▶ [Excerpt provided]:

Lewis v. Hobbs
2014 Ark. 407
| Ark. | 2014Background
- David Lee Lewis was convicted in 1984 of first-degree battery and aggravated robbery and originally sentenced to 720 months; convictions were reversed and he was retried and in 1985 convicted again and sentenced as a habitual offender to consecutive terms of 360 months (aggravated robbery) and 288 months (battery).
- In 2012 Lewis filed pro se petitions in Jefferson County seeking declaratory judgment and a writ of mandamus challenging ADC's calculation of his parole-eligibility date and claiming he had been eligible for release since 2005.
- The circuit court denied relief; Lewis appealed to the Arkansas Supreme Court, raising the same claims.
- The court reviewed statutory parole rules in effect at the time of the offenses (1984): Ark. Stat. Ann. § 43-2807.1 barred parole for aggravated robbery recidivists; § 43-2830.3 limited parole for third offenders to after serving three-fourths of the sentence (with good-time credit), and consecutive sentences are aggregated for parole purposes but cannot create parole eligibility for a sentence that itself prohibits parole.
- The court found the judgment-and-commitment reflected consecutive, not concurrent, sentences, and that Lewis failed to show ADC miscalculated his parole-eligibility date under controlling law.
Issues
| Issue | Plaintiff's Argument | Defendant's Argument | Held |
|---|---|---|---|
| Parole eligibility for aggravated-robbery sentence | Lewis argued his 360-month aggravated-robbery sentence should permit parole earlier (and that he was eligible since 2005). | Hobbs/ADC argued Lewis is ineligible for parole on the 360-month aggravated-robbery sentence under the 1983 statute because of a prior aggravated-robbery conviction. | Court held Lewis is ineligible for parole on the 360-month sentence under § 43-2807.1. |
| Aggregation of consecutive sentences for parole | Lewis argued his sentences run concurrently or otherwise make him eligible earlier. | ADC maintained sentences were ordered consecutive and must be aggregated subject to statutory limits. | Court held sentences were consecutive; aggregation applies but cannot create parole eligibility where statute forbids it, so must serve full 360 months then three-fourths of 288 months. |
| Application of meritorious good-time credit | Lewis contended meritorious good-time reduced his 360-month sentence (he claimed ~10 years). | ADC argued § 43-2807.1 does not allow good-time credit to make an otherwise ineligible sentence parole-eligible. | Court held good-time does not authorize parole for a sentence that the statute bars from parole. |
| Availability of declaratory judgment and mandamus relief | Lewis sought declaratory relief and mandamus to compel ADC to change his parole calculation. | ADC argued the claims are nonjusticiable or do not show a clear right to relief; parole determinations are for ADC and mandamus won't control discretion. | Court affirmed denial: no justiciable entitlement established and mandamus inappropriate. |
Key Cases Cited
- Lewis v. State, 286 Ark. 372, 691 S.W.2d 864 (1985) (prior reversal and remand for new trial on original convictions)

▶ [Provided material]:

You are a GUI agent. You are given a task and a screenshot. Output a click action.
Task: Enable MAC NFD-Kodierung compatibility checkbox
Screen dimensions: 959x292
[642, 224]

---

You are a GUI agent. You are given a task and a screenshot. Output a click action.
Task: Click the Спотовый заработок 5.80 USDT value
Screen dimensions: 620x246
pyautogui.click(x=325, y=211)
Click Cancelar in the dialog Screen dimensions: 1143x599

---

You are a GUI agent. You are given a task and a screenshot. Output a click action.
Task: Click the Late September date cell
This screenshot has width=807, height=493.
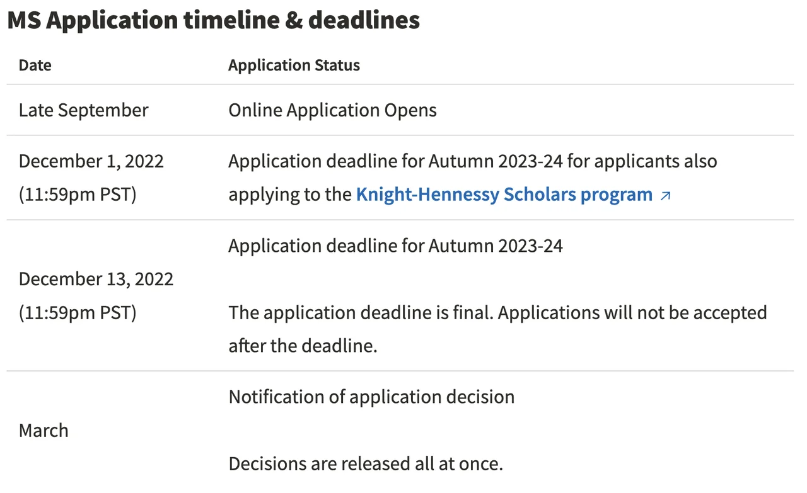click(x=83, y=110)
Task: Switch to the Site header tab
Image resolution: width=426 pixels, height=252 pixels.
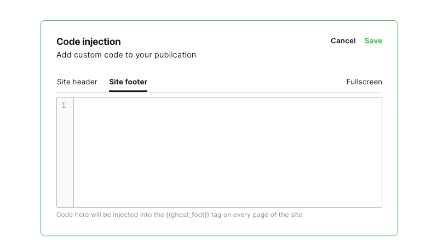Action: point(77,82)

▶ [Task instructions]:
1) According to the case summary, what consecutive terms was Lewis sentenced to as a habitual offender in 1985?
2) Print the stretch of the case summary from "- In 2012 Lewis" through "itself prohibits parole.".

▶ [Task responses]:
1) 360 months for aggravated robbery and 288 months for battery.

2)
- In 2012 Lewis filed pro se petitions in Jefferson County seeking declaratory judgment and a writ of mandamus challenging ADC's calculation of his parole-eligibility date and claiming he had been eligible for release since 2005.
- The circuit court denied relief; Lewis appealed to the Arkansas Supreme Court, raising the same claims.
- The court reviewed statutory parole rules in effect at the time of the offenses (1984): Ark. Stat. Ann. § 43-2807.1 barred parole for aggravated robbery recidivists; § 43-2830.3 limited parole for third offenders to after serving three-fourths of the sentence (with good-time credit), and consecutive sentences are aggregated for parole purposes but cannot create parole eligibility for a sentence that itself prohibits parole.